## Exercise materials
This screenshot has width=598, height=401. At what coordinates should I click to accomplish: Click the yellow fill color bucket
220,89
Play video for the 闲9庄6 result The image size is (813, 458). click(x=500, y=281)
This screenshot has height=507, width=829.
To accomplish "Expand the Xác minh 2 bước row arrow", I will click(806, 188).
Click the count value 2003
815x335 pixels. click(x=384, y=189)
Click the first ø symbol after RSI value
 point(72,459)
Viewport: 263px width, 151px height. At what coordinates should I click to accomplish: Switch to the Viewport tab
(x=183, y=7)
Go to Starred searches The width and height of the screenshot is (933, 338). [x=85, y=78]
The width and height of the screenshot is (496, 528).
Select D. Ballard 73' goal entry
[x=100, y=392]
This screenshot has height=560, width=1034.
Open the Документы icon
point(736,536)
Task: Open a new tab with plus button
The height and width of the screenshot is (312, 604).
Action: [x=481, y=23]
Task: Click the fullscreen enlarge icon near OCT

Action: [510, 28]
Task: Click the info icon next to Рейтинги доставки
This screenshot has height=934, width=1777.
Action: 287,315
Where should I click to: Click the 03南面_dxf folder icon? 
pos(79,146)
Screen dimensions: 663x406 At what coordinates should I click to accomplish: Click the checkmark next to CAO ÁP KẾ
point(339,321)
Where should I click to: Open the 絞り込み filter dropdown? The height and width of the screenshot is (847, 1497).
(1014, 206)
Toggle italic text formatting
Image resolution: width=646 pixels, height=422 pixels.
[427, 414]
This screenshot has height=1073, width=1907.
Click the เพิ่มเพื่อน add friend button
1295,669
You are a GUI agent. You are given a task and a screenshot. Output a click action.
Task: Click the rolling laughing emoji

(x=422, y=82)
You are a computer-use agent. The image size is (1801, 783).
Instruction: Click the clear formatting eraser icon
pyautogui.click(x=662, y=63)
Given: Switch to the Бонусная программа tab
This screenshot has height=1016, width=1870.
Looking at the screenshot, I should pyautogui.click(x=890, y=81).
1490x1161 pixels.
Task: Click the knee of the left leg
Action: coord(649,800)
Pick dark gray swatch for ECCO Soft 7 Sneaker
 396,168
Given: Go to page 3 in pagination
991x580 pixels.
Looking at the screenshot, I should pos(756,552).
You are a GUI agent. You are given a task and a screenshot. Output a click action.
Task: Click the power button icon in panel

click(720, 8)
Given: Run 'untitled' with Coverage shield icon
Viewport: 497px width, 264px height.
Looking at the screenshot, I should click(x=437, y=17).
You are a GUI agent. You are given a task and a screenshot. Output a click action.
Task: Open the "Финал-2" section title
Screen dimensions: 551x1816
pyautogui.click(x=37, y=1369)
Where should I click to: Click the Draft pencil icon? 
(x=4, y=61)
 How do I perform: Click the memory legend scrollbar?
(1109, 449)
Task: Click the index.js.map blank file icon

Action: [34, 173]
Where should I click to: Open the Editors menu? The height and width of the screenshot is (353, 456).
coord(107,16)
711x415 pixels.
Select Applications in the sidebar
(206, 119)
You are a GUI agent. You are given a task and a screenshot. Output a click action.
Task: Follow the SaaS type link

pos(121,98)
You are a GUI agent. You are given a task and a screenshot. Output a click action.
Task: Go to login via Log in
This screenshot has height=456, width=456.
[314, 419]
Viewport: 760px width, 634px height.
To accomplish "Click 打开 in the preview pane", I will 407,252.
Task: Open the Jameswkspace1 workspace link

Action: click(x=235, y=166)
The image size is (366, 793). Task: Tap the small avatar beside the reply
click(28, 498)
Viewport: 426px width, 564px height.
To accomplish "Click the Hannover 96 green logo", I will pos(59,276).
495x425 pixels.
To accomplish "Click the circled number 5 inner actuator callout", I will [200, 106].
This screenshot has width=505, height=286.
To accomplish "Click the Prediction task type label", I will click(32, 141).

## Exercise requirements
Copy out the material from the line containing "How do I perform: Click" through the end, requests included, and shift every coordinate in the answers by -24.

## Exercise solution
 How do I perform: Click the memory legend scrollbar?
(1085, 425)
Task: Click the index.js.map blank file icon

Action: [10, 149]
Where should I click to: Open the Editors menu? The height and width of the screenshot is (353, 456).
coord(83,-8)
711x415 pixels.
Select Applications in the sidebar
(182, 95)
You are a GUI agent. You are given a task and a screenshot. Output a click action.
Task: Follow the SaaS type link

pos(97,74)
You are a GUI agent. You are given a task and a screenshot. Output a click action.
Task: Go to login via Log in
This screenshot has height=456, width=456.
[290, 395]
Viewport: 760px width, 634px height.
To accomplish "Click 打开 in the preview pane", I will 383,228.
Task: Open the Jameswkspace1 workspace link

Action: click(x=211, y=142)
The image size is (366, 793). Task: Tap the small avatar beside the reply
click(4, 474)
Viewport: 426px width, 564px height.
To accomplish "Click the Hannover 96 green logo", I will pos(35,252).
495x425 pixels.
To accomplish "Click the circled number 5 inner actuator callout", I will [176, 82].
This screenshot has width=505, height=286.
To accomplish "Click the Prediction task type label", I will click(8, 117).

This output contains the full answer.